Print exactly the lines below between the line containing "This screenshot has height=583, width=429." and the line containing "You are a computer-use", counting both of those lines. Leave pictures out.

INFORMATION SHOWN >>
● ● ● ●
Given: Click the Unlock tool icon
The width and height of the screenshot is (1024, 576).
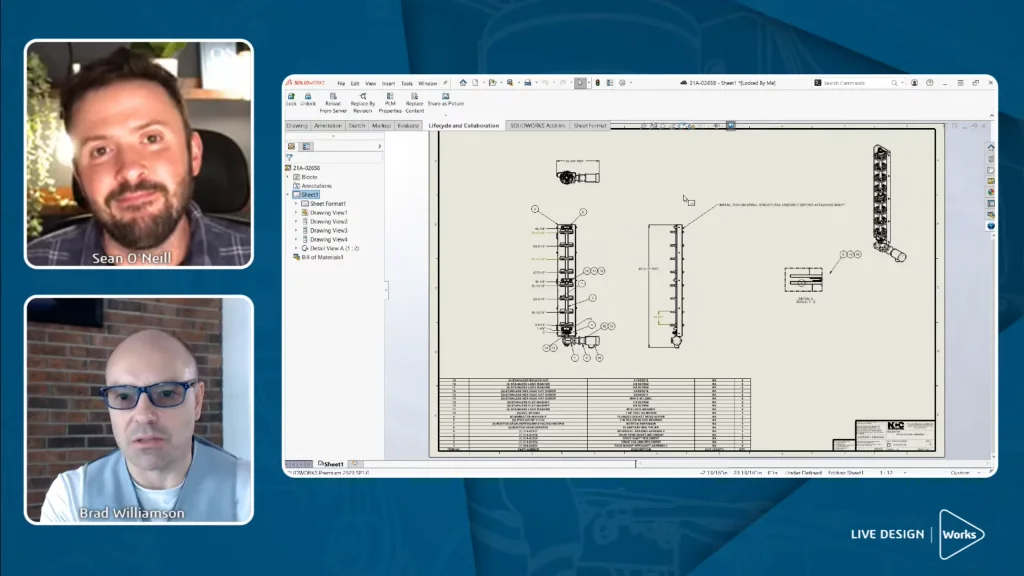Looking at the screenshot, I should (308, 96).
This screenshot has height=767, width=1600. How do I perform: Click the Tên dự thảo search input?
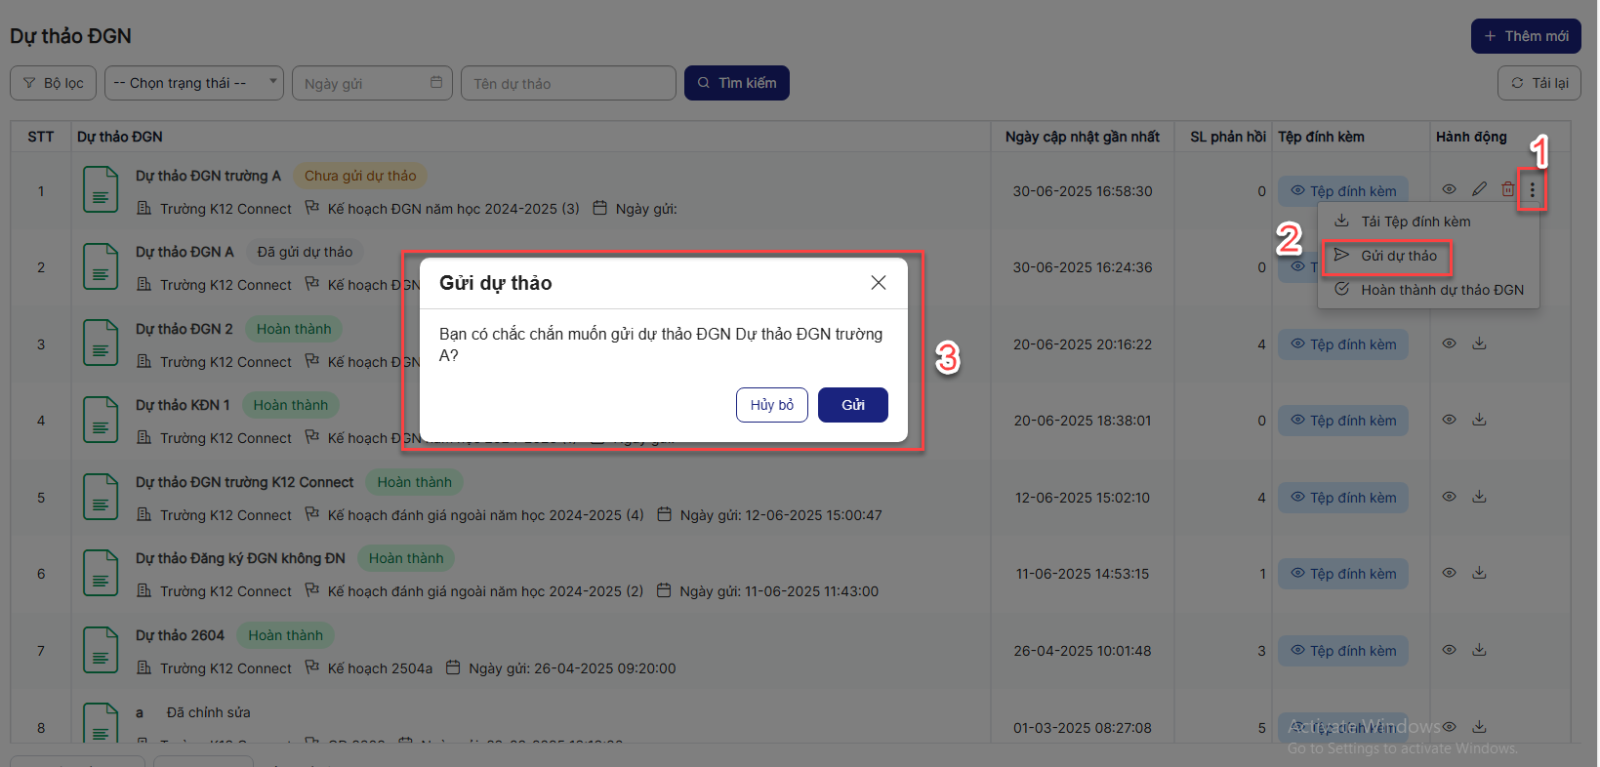[x=568, y=83]
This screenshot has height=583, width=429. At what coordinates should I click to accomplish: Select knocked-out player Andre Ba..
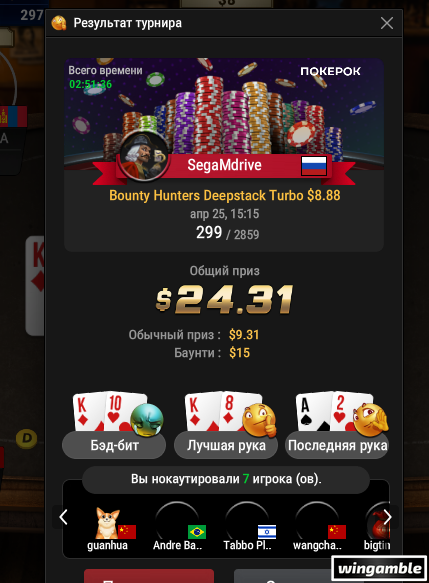click(178, 527)
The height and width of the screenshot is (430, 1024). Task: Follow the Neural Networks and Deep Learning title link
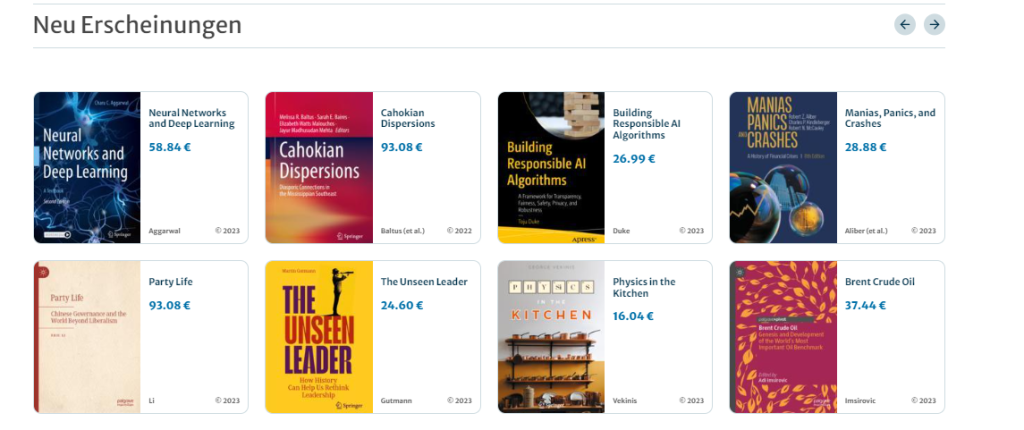coord(191,118)
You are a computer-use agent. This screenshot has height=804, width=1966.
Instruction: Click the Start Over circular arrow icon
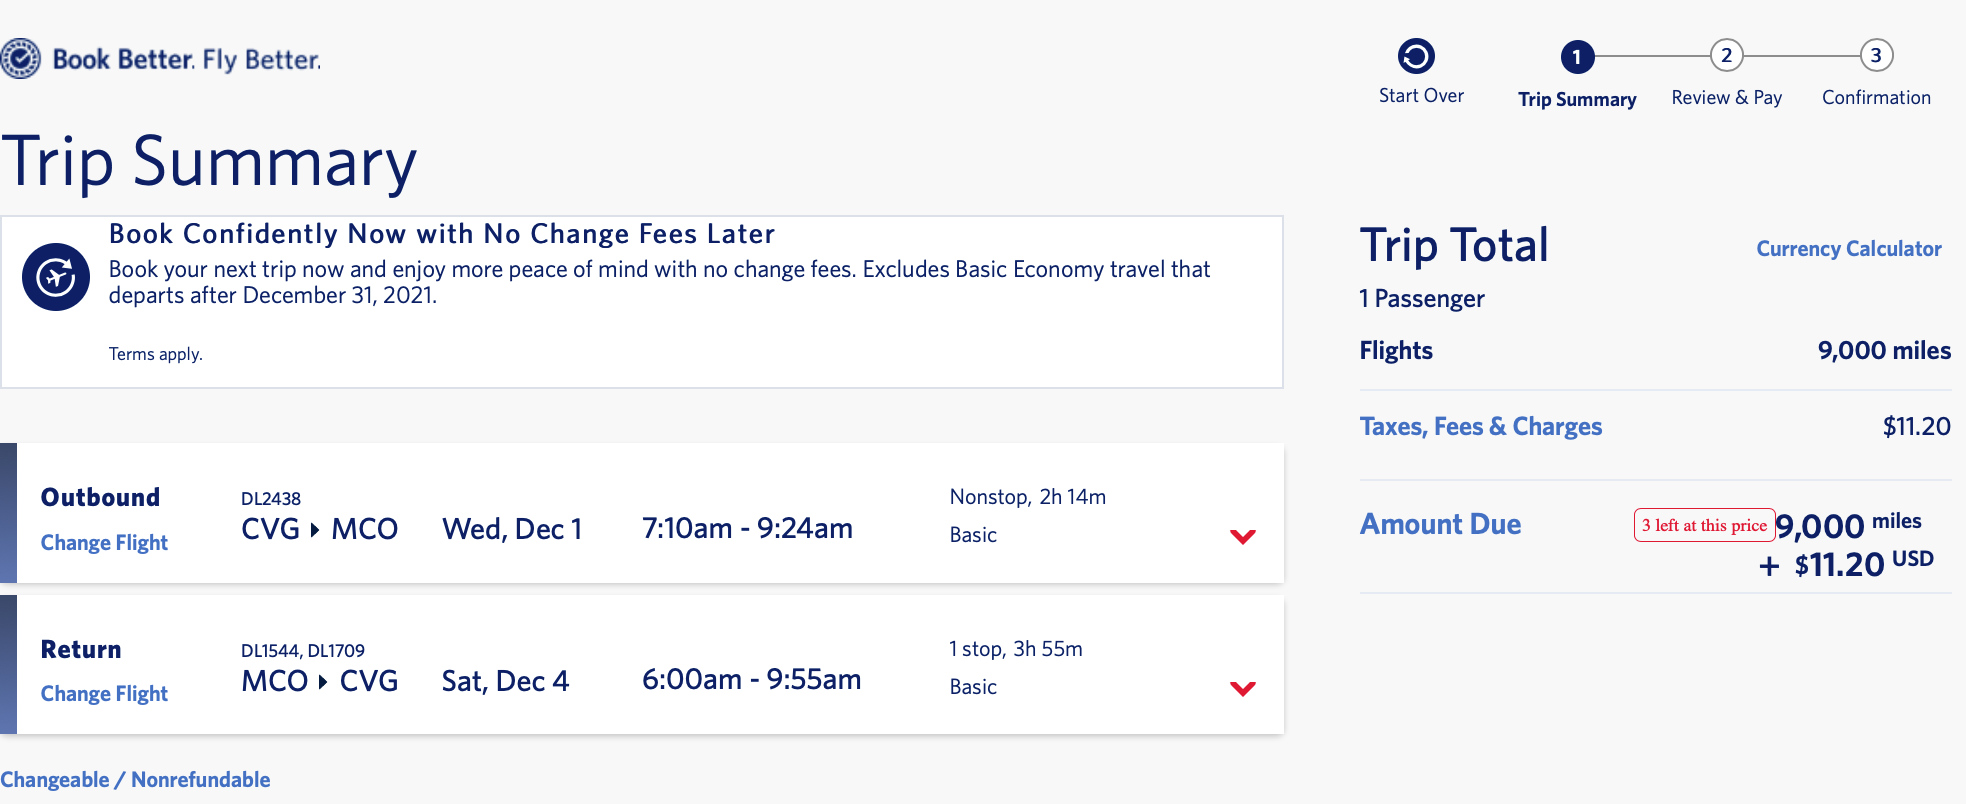click(x=1416, y=56)
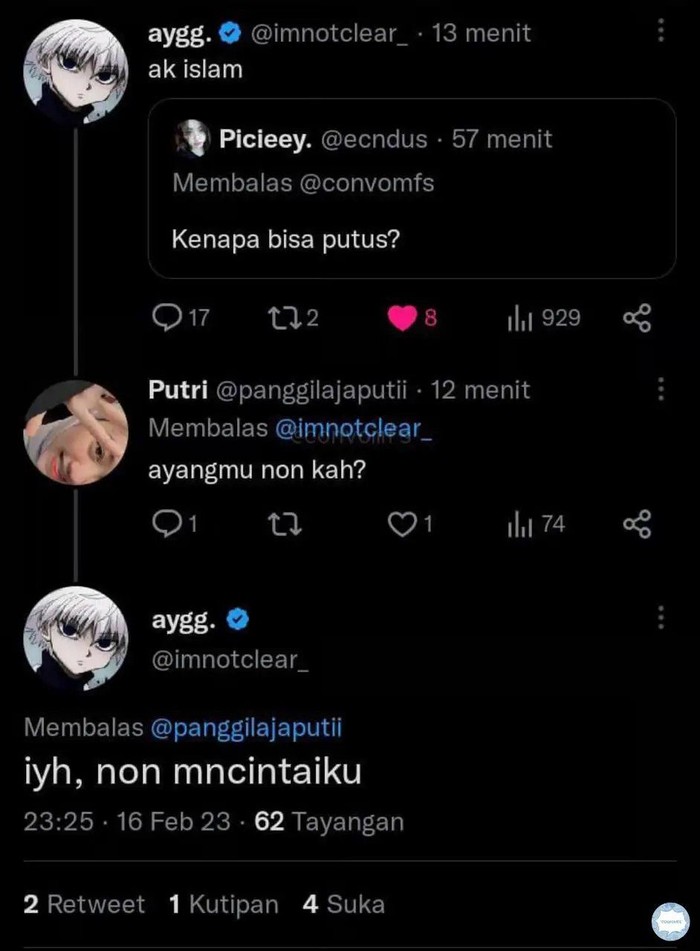The width and height of the screenshot is (700, 951).
Task: Open Putri's profile picture
Action: pyautogui.click(x=72, y=431)

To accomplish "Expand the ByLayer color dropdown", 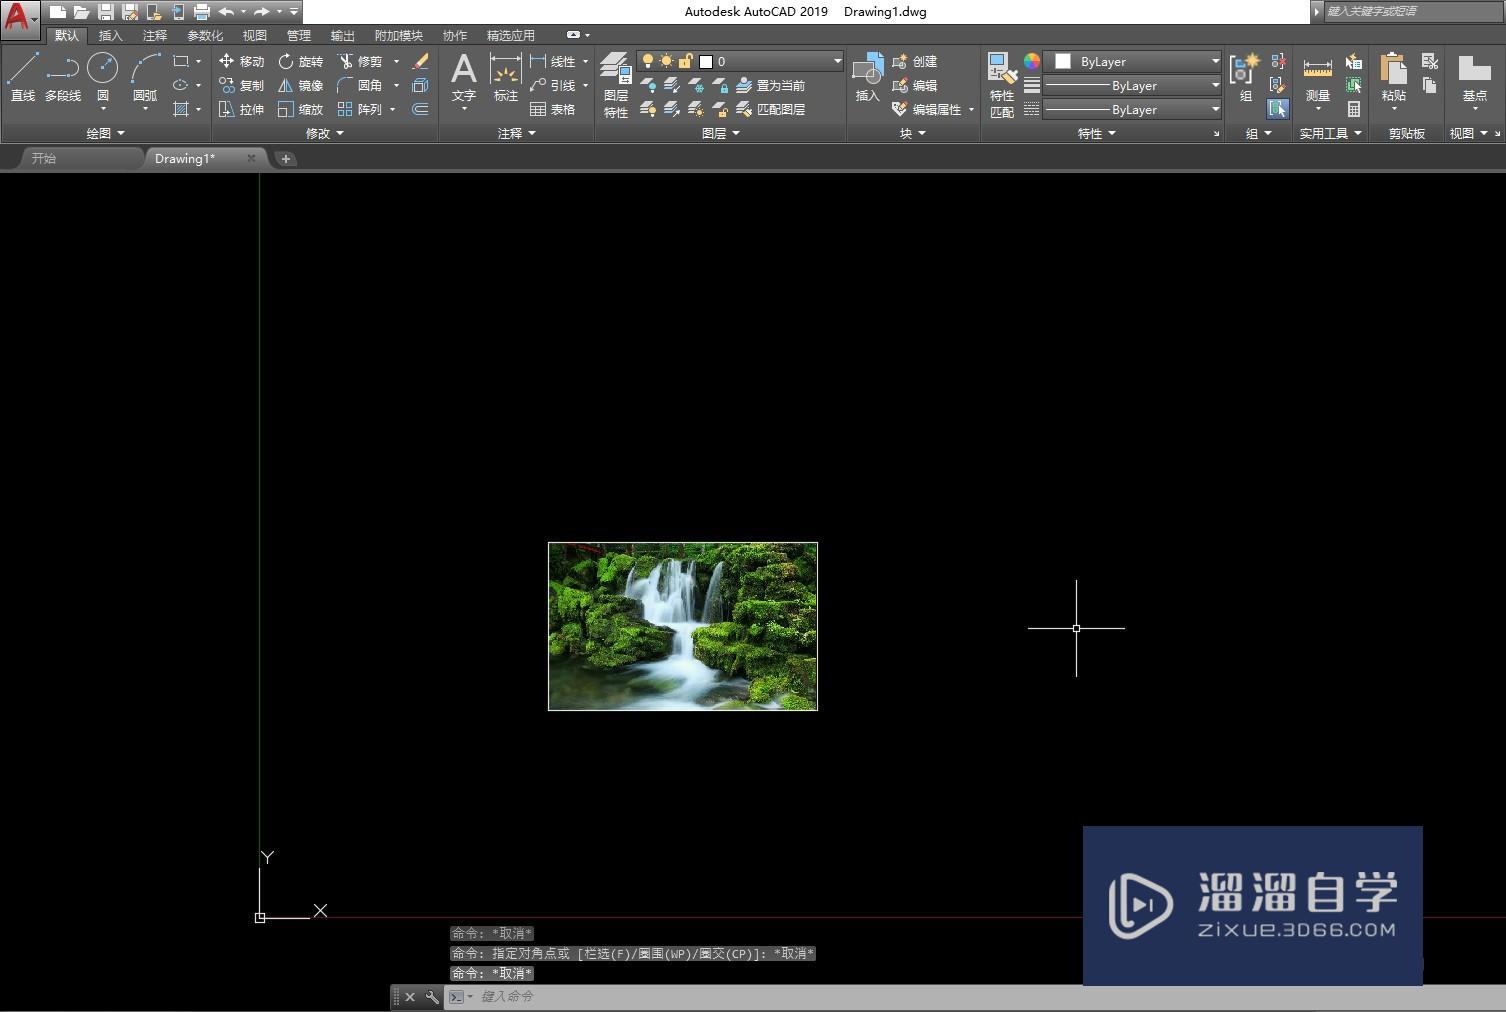I will pyautogui.click(x=1215, y=61).
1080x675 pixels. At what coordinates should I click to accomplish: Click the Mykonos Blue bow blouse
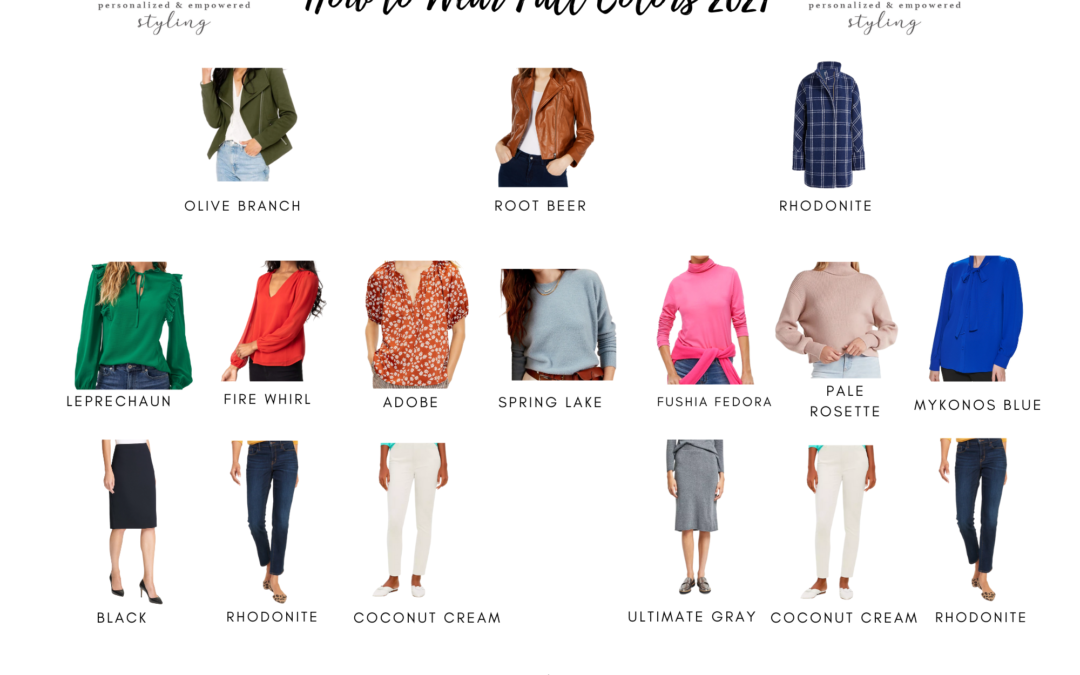975,319
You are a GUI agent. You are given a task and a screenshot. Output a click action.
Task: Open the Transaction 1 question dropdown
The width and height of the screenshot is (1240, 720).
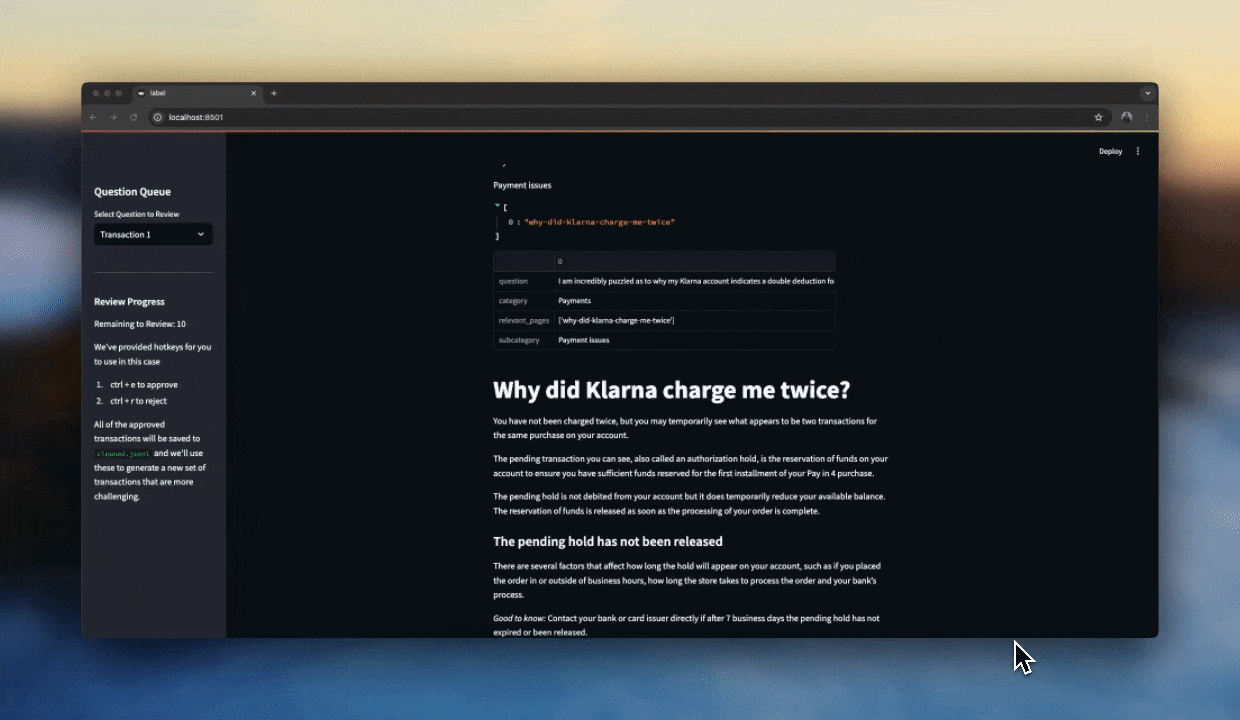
● ● ● ●
WRITTEN SOLUTION >>
This screenshot has height=583, width=429. At what coordinates should I click to accomplish: Select knocked-out player Andre Ba..
click(178, 527)
The height and width of the screenshot is (430, 1024). Task: Follow the Neural Networks and Deep Learning title link
coord(191,118)
You are a computer-use agent. This screenshot has height=804, width=1966.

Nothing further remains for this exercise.